Yaounde, Cameroon — Authorities in Cameroon said at least 70,000 schoolchildren and their teachers have returned to classrooms this year in the troubled western regions. The schools had been abandoned due to threats from English-speaking rebels, who see them as an arm of the French-speaking-majority's rule.
Fourteen-year-old Clementine Fua is spending a holiday in Yaoundé with her uncle. Fua said this year, she braved threats from separatists and successfully went to school in her hometown Njinikom, in the English-speaking Northwest region. Fua said separatists deprived her of education for three years.
"It is good for everyone to go to school so they can have the knowledge," Fua said. "We struggled through the crisis. When we were going to school there were gunshots, we ran and we came back (to school) by God's grace. God helped us. We wrote the First School Leaving Certificate peacefully."
Cameron's First School Leaving Certificate and Common Entrance Examinations qualify primary students for secondary school studies.
Cameroon's ministries of basic and secondary education said Fua is one of 70,000 students who returned to more than 400 re-opened schools this year in the Northwest and Southwest regions.
Wilfred Wambeng Ndong is the highest government official in charge of basic education in the Northwest.
He reports that the number of children who took their First School Leaving exams this year increased dramatically.
"Last year we had 12,786 candidates who sat the First School Leaving and Common Entrance," Ndong said. "And this year, we have 27,128, meaning that the number almost doubled."

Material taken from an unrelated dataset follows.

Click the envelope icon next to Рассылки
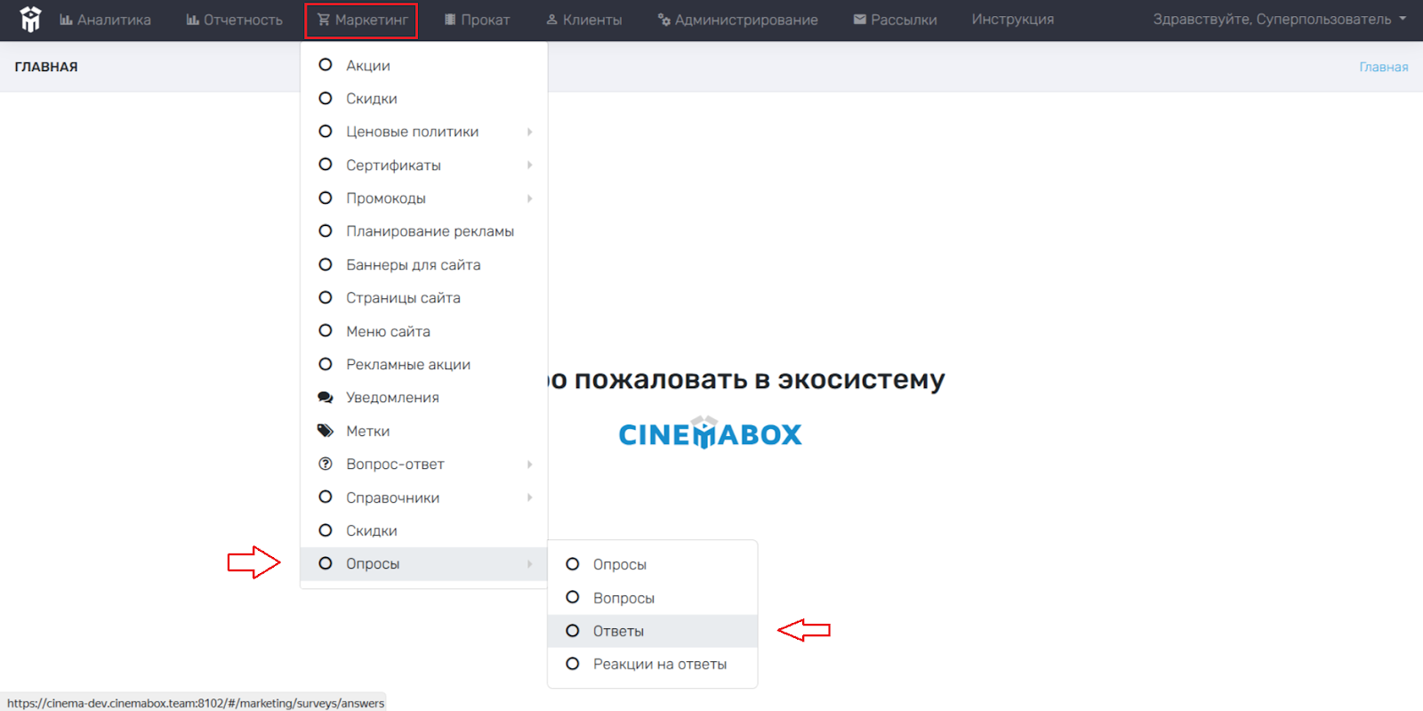Screen dimensions: 1423x711 click(860, 20)
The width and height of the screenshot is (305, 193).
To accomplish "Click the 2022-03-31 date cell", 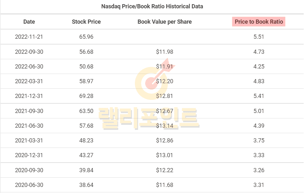I will tap(29, 81).
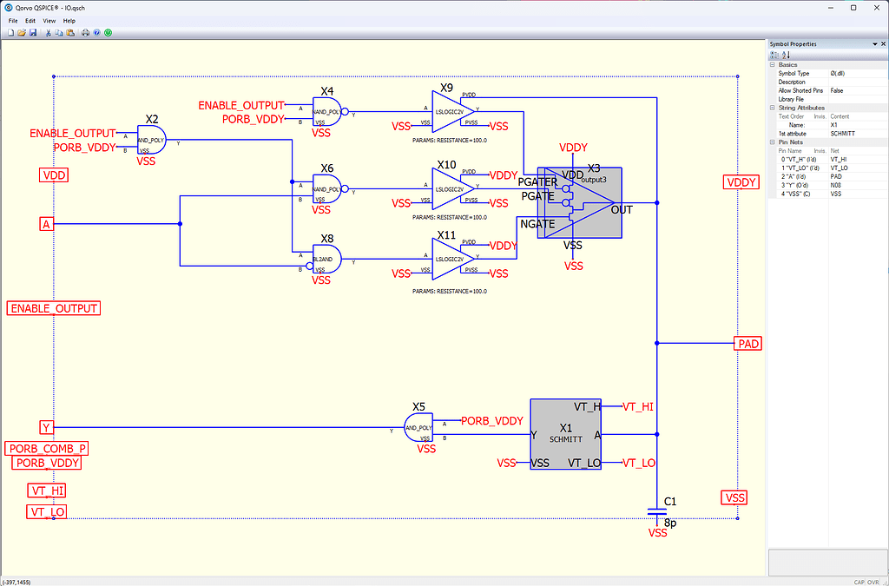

Ngwang Roland Yuven is in charge of secondary education in the Northwest region. He said the number of kids taking secondary school exams also increased.
"This year, the figure moved from the 13,000 of last year to 22,482 candidates," Yuven said. "The examinations were conducted in a hitch-free manner thanks to the strict and committed follow-up by security. The success also came about as a result of the determination and resilience of parents and the candidates themselves who defied all challenges to ensure that they participated."

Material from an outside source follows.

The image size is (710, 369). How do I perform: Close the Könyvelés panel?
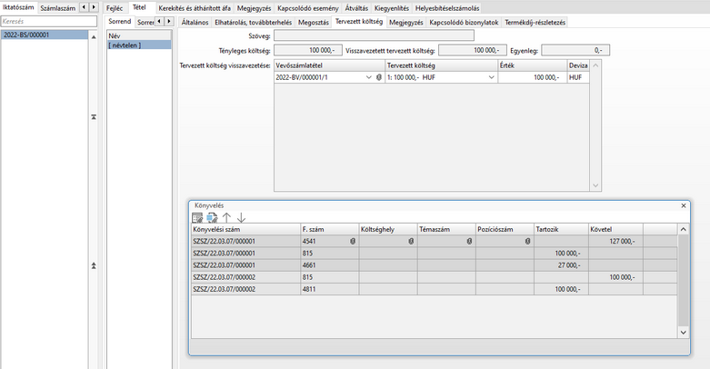coord(684,206)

Yuven said the success recorded this year might motivate parents to send their children back to school, despite continued threats from separatist militants.

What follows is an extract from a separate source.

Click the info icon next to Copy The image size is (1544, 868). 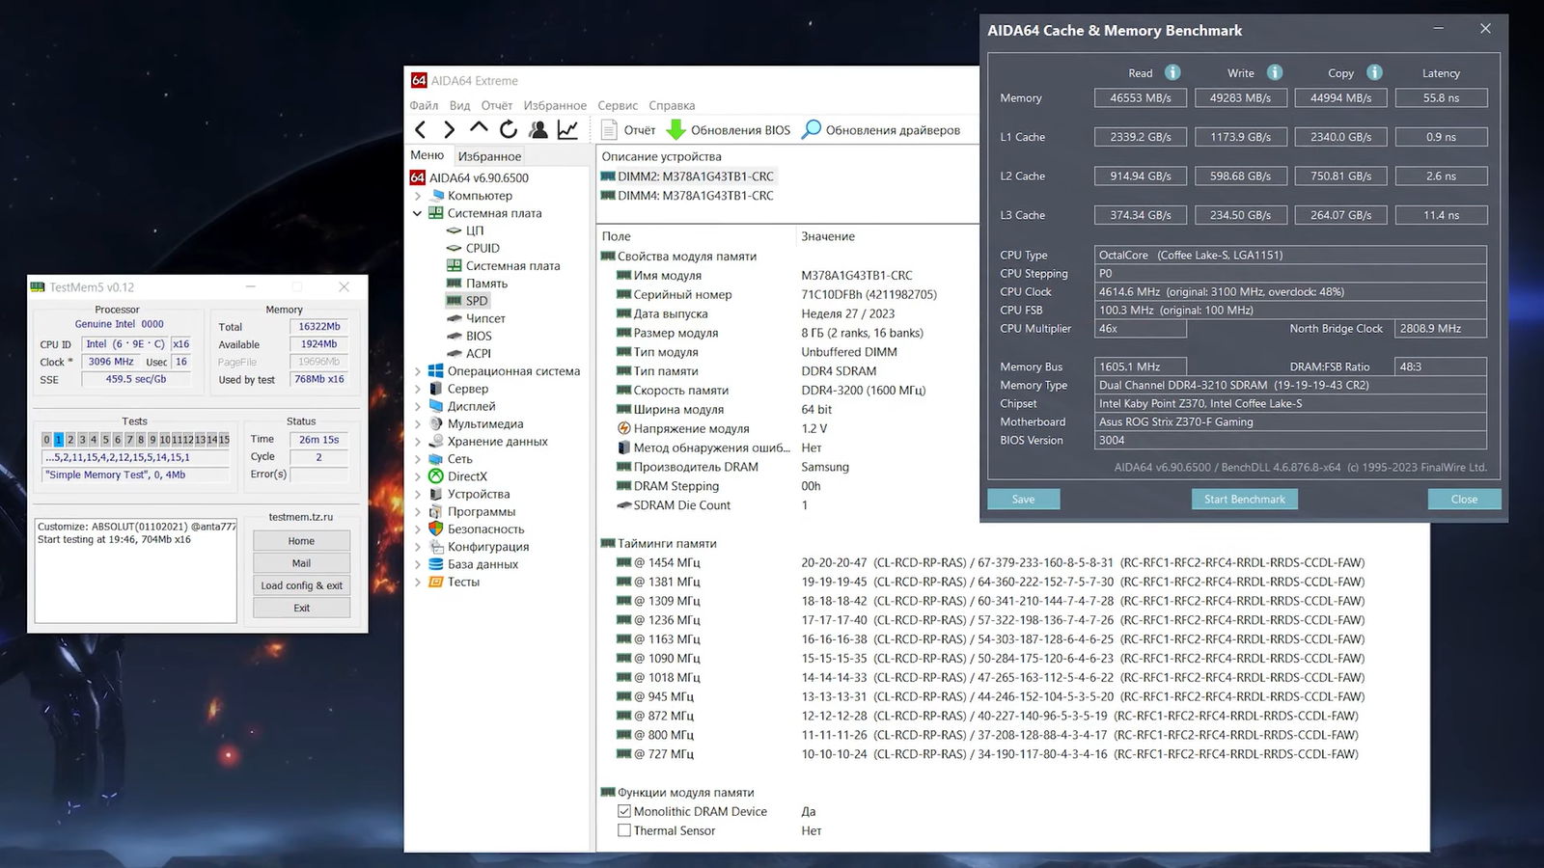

The separatists attacked or set fire to more than 200 schools between 2017 and 2019, and nearly all schools in the North- and Southwest regions shut down, as teachers left their jobs due to insecurity.
Nji Samuel Kale is education secretary of schools owned by the Presbyterian Church in Cameroon, or the PCC. He said everyone involved -- students, parents, teachers and security forces -- has shown great commitment to making sure the schools stay open.
"We want to thank the community for the strong mobilization they carried out to ensure that the schools reopened," Kale said. "The community and the Christians helped us run the schools. The teachers, we must attest, they have been enduring a lot. They have shown a lot of resilience. We are praying that unfortunate incidents should not occur again so that the children should have education."
The separatists launched their rebellion in 2017. According to the United Nations, more than 3,000 people, including soldiers and police, have been killed since the violence in the regions began.